Love for Bollywood: How a sheikh's fancy desire has led to a London lawsuit

Sheikh is accused of reneging on an agreement to pay a businessman to set up introductions with 26 Indian film stars including Shah Rukh Khan for $1.5 million per meeting

Shahrukh Khan
Bollywood Superstar, Shahrukh Khan during a press conference launching TV show, 'Poochega Sabse Shaana Kaun' in Mumbai.
Jonathan Browning | Bloomberg
Last Updated : Nov 20 2018 | 12:00 PM IST
A Bahraini sheikh’s "unbridled desire and fancy" to meet the biggest Bollywood film stars has led to a London lawsuit that alleges he owes millions to an Egyptian businessman who arranged the private sessions.

Sheikh Hamad Isa Ali al-Khalifa, a second cousin of the king of Bahrain, told the court Monday that he’d watched hundreds if not thousands of Bollywood films and could recite some word-for-word.
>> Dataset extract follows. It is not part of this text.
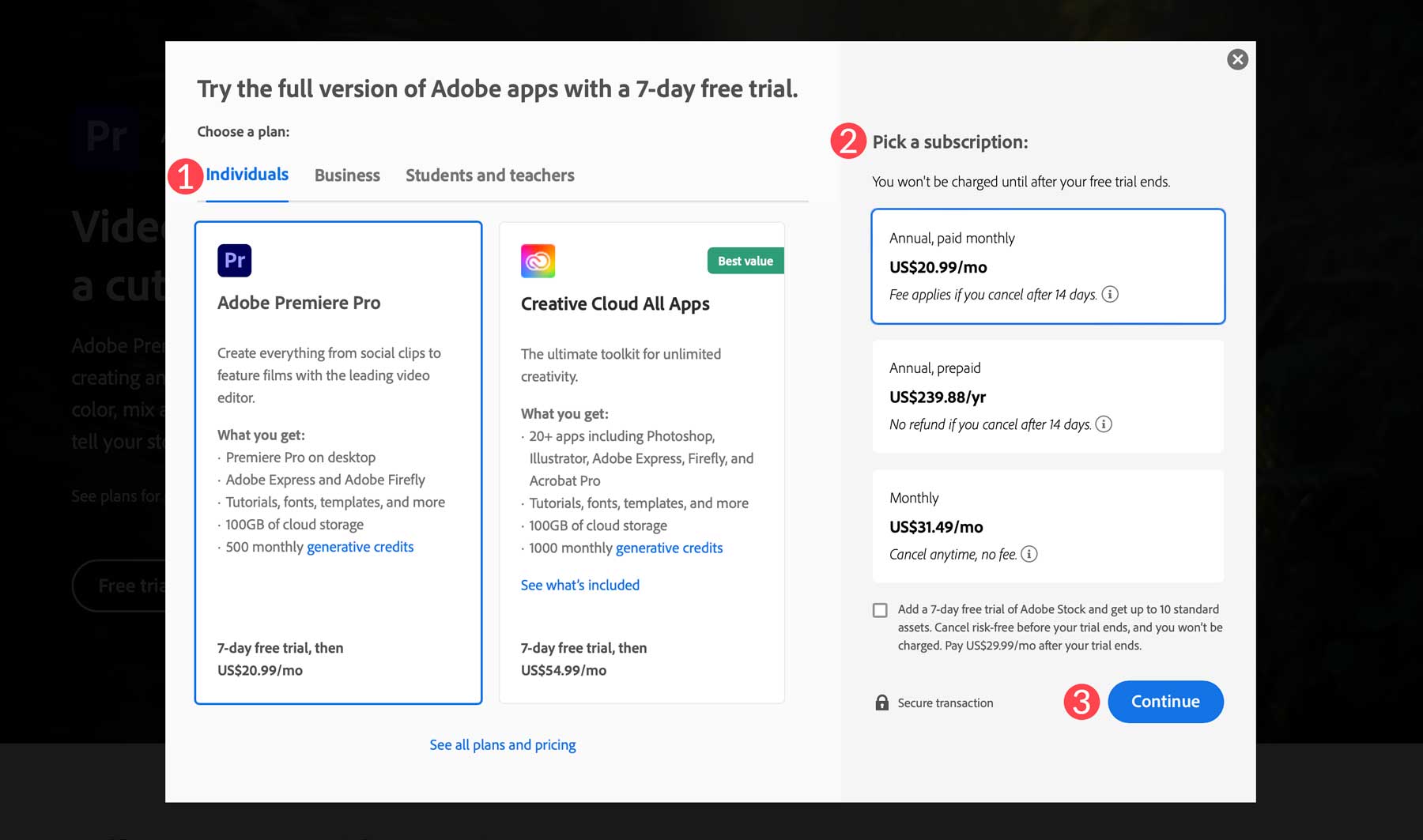The image size is (1423, 840).
Task: Select the Annual, paid monthly subscription
Action: (1047, 266)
He is accused of reneging on an agreement to pay a businessman to set up introductions with 26 Indian film stars including Shah Rukh Khan for $1.5 million per meeting. While the sheikh made payments for some early meetings, he has denied that he agreed on a list of stars or a contract with his "good friend" Ahmed Adel Abdallah Ahmed.

"With the benefit of hindsight, I can see that he was taking advantage of me, at the time, I counted him among my friends and so I just wanted to please him," the 50-year-old sheikh said.

The sheikh’s lawyers argue that Ahmed took advantage of their client at a difficult time.

The businessman, was helping make the sheikh’s "dreams come true and escape his grief following the death of his father," Sheikh Hamad’s lawyer said in court filings.
 
Ahmed set up meetings in luxury hotels in Mumbai with stars such as Shah Rukh Khan and Salman Khan. At the sitdowns, the sheikh gave out "very expensive presents," including jewel-encrusted watches, which he had carefully selected at Harrods department store in London.

"These were artificial events that had to be stage-managed and paid for," Ahmed’s lawyer, Stephen Nathan, said in court filings. His service created the feel of "a casual social gathering in company of individual Bollywood stars," he said. "But it was not the real thing."

The sheikh, who said he got his love for Bollywood from his Indian nanny, said he had "an addiction to people pleasing" and that he was "predisposed" to try to make people happy.

He was quizzed on what he understood the meaning of a contract to be. He said that, before the death of his father, the former oil minister in Bahrain, he hadn’t been "exposed" to financial agreements and transactions.

The sheikh was, according to his private banker, "rather naive when it came to money."